--- Source data ---

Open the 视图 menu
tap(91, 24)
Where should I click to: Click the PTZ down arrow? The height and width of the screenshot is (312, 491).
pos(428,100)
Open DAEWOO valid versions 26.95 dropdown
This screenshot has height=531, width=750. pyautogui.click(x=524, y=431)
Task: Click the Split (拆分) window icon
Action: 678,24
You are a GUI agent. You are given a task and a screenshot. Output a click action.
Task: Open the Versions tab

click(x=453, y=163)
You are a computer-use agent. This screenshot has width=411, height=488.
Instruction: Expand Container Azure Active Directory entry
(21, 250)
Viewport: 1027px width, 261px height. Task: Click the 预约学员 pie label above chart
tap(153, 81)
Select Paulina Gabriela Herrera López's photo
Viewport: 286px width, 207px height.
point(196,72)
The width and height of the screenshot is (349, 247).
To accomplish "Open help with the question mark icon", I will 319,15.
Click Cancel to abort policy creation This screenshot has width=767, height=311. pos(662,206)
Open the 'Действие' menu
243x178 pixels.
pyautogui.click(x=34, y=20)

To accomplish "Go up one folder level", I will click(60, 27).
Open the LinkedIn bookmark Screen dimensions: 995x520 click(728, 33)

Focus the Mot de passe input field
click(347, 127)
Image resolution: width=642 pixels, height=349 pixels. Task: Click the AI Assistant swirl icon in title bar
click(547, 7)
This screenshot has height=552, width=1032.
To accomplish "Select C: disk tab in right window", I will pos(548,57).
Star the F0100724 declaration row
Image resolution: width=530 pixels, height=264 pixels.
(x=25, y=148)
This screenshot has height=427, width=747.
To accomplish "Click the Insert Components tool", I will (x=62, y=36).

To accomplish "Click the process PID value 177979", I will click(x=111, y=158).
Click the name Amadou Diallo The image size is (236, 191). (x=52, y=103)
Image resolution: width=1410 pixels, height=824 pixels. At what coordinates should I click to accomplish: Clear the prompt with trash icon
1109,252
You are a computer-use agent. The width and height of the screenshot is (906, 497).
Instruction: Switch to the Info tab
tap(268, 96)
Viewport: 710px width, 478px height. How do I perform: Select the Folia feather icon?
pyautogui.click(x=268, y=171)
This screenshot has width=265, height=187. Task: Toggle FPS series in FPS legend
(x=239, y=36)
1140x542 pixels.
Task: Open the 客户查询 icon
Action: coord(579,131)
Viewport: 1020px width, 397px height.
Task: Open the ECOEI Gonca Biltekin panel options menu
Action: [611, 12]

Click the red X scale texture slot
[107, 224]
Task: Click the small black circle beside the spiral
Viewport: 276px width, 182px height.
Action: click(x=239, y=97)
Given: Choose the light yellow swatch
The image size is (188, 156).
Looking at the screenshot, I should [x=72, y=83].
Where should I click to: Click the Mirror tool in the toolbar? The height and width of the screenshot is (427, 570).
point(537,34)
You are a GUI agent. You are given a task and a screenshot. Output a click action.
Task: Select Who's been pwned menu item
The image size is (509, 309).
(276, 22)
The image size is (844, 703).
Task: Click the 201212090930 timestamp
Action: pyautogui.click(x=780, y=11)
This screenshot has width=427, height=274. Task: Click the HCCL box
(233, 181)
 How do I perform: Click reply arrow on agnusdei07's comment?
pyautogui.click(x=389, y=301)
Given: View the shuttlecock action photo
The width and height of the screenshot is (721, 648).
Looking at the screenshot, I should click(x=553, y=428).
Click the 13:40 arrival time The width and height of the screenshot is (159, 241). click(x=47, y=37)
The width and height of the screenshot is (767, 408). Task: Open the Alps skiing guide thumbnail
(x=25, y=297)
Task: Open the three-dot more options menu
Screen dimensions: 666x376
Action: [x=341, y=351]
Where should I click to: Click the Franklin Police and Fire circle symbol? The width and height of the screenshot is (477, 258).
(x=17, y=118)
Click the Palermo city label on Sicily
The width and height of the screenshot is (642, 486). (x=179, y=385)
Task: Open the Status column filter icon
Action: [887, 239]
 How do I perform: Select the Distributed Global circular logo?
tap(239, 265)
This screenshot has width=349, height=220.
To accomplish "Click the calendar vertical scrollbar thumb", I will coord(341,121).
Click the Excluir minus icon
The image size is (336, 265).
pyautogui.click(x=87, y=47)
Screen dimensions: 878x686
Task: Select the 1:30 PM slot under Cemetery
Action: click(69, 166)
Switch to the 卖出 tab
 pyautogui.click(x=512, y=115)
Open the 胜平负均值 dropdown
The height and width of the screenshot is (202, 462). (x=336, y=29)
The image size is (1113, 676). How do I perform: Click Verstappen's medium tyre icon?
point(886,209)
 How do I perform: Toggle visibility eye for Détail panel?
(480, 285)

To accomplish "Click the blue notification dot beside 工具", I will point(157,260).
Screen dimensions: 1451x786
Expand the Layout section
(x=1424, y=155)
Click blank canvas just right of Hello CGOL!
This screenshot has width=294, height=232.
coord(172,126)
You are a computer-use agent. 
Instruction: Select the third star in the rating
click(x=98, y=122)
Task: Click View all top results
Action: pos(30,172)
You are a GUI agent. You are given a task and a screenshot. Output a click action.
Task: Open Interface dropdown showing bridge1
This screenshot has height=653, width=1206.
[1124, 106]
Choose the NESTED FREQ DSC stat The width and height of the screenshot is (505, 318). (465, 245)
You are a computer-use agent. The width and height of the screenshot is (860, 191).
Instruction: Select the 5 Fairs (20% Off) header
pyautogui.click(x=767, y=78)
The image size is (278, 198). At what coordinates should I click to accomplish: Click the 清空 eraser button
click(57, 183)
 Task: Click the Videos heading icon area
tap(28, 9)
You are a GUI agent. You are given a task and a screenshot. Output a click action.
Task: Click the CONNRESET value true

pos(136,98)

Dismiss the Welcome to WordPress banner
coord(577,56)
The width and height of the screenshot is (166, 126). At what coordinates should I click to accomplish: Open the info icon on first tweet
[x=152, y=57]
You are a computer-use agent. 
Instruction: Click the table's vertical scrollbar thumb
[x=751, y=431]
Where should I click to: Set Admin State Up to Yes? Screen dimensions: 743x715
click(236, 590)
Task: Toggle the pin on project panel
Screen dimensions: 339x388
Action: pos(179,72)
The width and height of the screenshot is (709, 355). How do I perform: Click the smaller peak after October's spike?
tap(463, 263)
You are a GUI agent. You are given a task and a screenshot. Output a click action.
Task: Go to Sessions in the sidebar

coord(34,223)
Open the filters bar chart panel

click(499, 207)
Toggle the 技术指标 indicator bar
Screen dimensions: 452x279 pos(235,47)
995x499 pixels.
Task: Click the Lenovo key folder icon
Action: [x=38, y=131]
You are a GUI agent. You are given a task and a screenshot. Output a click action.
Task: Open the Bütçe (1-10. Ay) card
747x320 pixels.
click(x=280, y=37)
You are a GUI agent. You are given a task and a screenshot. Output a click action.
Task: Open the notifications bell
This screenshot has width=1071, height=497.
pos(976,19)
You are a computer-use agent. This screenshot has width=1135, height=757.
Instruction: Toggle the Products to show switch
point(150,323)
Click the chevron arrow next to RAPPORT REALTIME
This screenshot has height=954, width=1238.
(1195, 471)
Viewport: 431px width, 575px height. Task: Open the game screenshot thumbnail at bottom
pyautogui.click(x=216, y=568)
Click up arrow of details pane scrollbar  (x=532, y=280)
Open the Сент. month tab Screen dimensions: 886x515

---

- [Work request] Without omitting anything, set down all the entries above again.

- [Exercise result]
Open the 视图 menu
tap(91, 24)
Where should I click to: Click the PTZ down arrow? The height and width of the screenshot is (312, 491).
pos(428,100)
Open DAEWOO valid versions 26.95 dropdown
This screenshot has height=531, width=750. pyautogui.click(x=524, y=431)
Task: Click the Split (拆分) window icon
Action: 678,24
You are a GUI agent. You are given a task and a screenshot. Output a click action.
Task: Open the Versions tab

click(x=453, y=163)
You are a computer-use agent. This screenshot has width=411, height=488.
Instruction: Expand Container Azure Active Directory entry
(21, 250)
Viewport: 1027px width, 261px height. Task: Click the 预约学员 pie label above chart
tap(153, 81)
Select Paulina Gabriela Herrera López's photo
Viewport: 286px width, 207px height.
point(196,72)
The width and height of the screenshot is (349, 247).
To accomplish "Open help with the question mark icon", I will 319,15.
Click Cancel to abort policy creation This screenshot has width=767, height=311. pos(662,206)
Open the 'Действие' menu
243x178 pixels.
pyautogui.click(x=34, y=20)

To accomplish "Go up one folder level", I will click(60, 27).
Open the LinkedIn bookmark Screen dimensions: 995x520 click(728, 33)

Focus the Mot de passe input field
click(347, 127)
Image resolution: width=642 pixels, height=349 pixels. Task: Click the AI Assistant swirl icon in title bar
click(547, 7)
This screenshot has height=552, width=1032.
To accomplish "Select C: disk tab in right window", I will pos(548,57).
Star the F0100724 declaration row
Image resolution: width=530 pixels, height=264 pixels.
(x=25, y=148)
This screenshot has height=427, width=747.
To accomplish "Click the Insert Components tool", I will (x=62, y=36).

To accomplish "Click the process PID value 177979", I will click(x=111, y=158).
Click the name Amadou Diallo The image size is (236, 191). (x=52, y=103)
Image resolution: width=1410 pixels, height=824 pixels. At what coordinates should I click to accomplish: Clear the prompt with trash icon
1109,252
You are a computer-use agent. The width and height of the screenshot is (906, 497).
Instruction: Switch to the Info tab
tap(268, 96)
Viewport: 710px width, 478px height. How do I perform: Select the Folia feather icon?
pyautogui.click(x=268, y=171)
This screenshot has width=265, height=187. Task: Toggle FPS series in FPS legend
(x=239, y=36)
1140x542 pixels.
Task: Open the 客户查询 icon
Action: coord(579,131)
Viewport: 1020px width, 397px height.
Task: Open the ECOEI Gonca Biltekin panel options menu
Action: [611, 12]

Click the red X scale texture slot
[107, 224]
Task: Click the small black circle beside the spiral
Viewport: 276px width, 182px height.
Action: click(x=239, y=97)
Given: Choose the light yellow swatch
The image size is (188, 156).
Looking at the screenshot, I should [x=72, y=83].
Where should I click to: Click the Mirror tool in the toolbar? The height and width of the screenshot is (427, 570).
point(537,34)
You are a GUI agent. You are given a task and a screenshot. Output a click action.
Task: Select Who's been pwned menu item
The image size is (509, 309).
(276, 22)
The image size is (844, 703).
Task: Click the 201212090930 timestamp
Action: pyautogui.click(x=780, y=11)
This screenshot has width=427, height=274. Task: Click the HCCL box
(233, 181)
 How do I perform: Click reply arrow on agnusdei07's comment?
pyautogui.click(x=389, y=301)
Given: View the shuttlecock action photo
The width and height of the screenshot is (721, 648).
Looking at the screenshot, I should click(x=553, y=428).
Click the 13:40 arrival time The width and height of the screenshot is (159, 241). click(x=47, y=37)
The width and height of the screenshot is (767, 408). Task: Open the Alps skiing guide thumbnail
(x=25, y=297)
Task: Open the three-dot more options menu
Screen dimensions: 666x376
Action: [x=341, y=351]
Where should I click to: Click the Franklin Police and Fire circle symbol? The width and height of the screenshot is (477, 258).
(x=17, y=118)
Click the Palermo city label on Sicily
The width and height of the screenshot is (642, 486). (x=179, y=385)
Task: Open the Status column filter icon
Action: [887, 239]
 How do I perform: Select the Distributed Global circular logo?
tap(239, 265)
This screenshot has width=349, height=220.
To accomplish "Click the calendar vertical scrollbar thumb", I will coord(341,121).
Click the Excluir minus icon
The image size is (336, 265).
pyautogui.click(x=87, y=47)
Screen dimensions: 878x686
Task: Select the 1:30 PM slot under Cemetery
Action: click(69, 166)
Switch to the 卖出 tab
 pyautogui.click(x=512, y=115)
Open the 胜平负均值 dropdown
The height and width of the screenshot is (202, 462). (x=336, y=29)
The image size is (1113, 676). How do I perform: Click Verstappen's medium tyre icon?
point(886,209)
 How do I perform: Toggle visibility eye for Détail panel?
(480, 285)

To accomplish "Click the blue notification dot beside 工具", I will point(157,260).
Screen dimensions: 1451x786
Expand the Layout section
(x=1424, y=155)
Click blank canvas just right of Hello CGOL!
This screenshot has width=294, height=232.
coord(172,126)
You are a computer-use agent. 
Instruction: Select the third star in the rating
click(x=98, y=122)
Task: Click View all top results
Action: pos(30,172)
You are a GUI agent. You are given a task and a screenshot. Output a click action.
Task: Open Interface dropdown showing bridge1
This screenshot has height=653, width=1206.
[1124, 106]
Choose the NESTED FREQ DSC stat The width and height of the screenshot is (505, 318). (465, 245)
You are a computer-use agent. The width and height of the screenshot is (860, 191).
Instruction: Select the 5 Fairs (20% Off) header
pyautogui.click(x=767, y=78)
The image size is (278, 198). At what coordinates should I click to accomplish: Click the 清空 eraser button
click(57, 183)
 Task: Click the Videos heading icon area
tap(28, 9)
You are a GUI agent. You are given a task and a screenshot. Output a click action.
Task: Click the CONNRESET value true

pos(136,98)

Dismiss the Welcome to WordPress banner
coord(577,56)
The width and height of the screenshot is (166, 126). At what coordinates should I click to accomplish: Open the info icon on first tweet
[x=152, y=57]
You are a computer-use agent. 
Instruction: Click the table's vertical scrollbar thumb
[x=751, y=431]
Where should I click to: Set Admin State Up to Yes? Screen dimensions: 743x715
click(236, 590)
Task: Toggle the pin on project panel
Screen dimensions: 339x388
Action: pos(179,72)
The width and height of the screenshot is (709, 355). How do I perform: Click the smaller peak after October's spike?
tap(463, 263)
You are a GUI agent. You are given a task and a screenshot. Output a click action.
Task: Go to Sessions in the sidebar

coord(34,223)
Open the filters bar chart panel

click(499, 207)
Toggle the 技术指标 indicator bar
Screen dimensions: 452x279 pos(235,47)
995x499 pixels.
Task: Click the Lenovo key folder icon
Action: [x=38, y=131]
You are a GUI agent. You are given a task and a screenshot. Output a click action.
Task: Open the Bütçe (1-10. Ay) card
747x320 pixels.
click(x=280, y=37)
You are a GUI agent. You are given a task and a screenshot. Output a click action.
Task: Open the notifications bell
This screenshot has width=1071, height=497.
pos(976,19)
You are a computer-use agent. This screenshot has width=1135, height=757.
Instruction: Toggle the Products to show switch
point(150,323)
Click the chevron arrow next to RAPPORT REALTIME
This screenshot has height=954, width=1238.
(1195, 471)
Viewport: 431px width, 575px height. Task: Open the game screenshot thumbnail at bottom
pyautogui.click(x=216, y=568)
Click up arrow of details pane scrollbar  (x=532, y=280)
Open the Сент. month tab Screen dimensions: 886x515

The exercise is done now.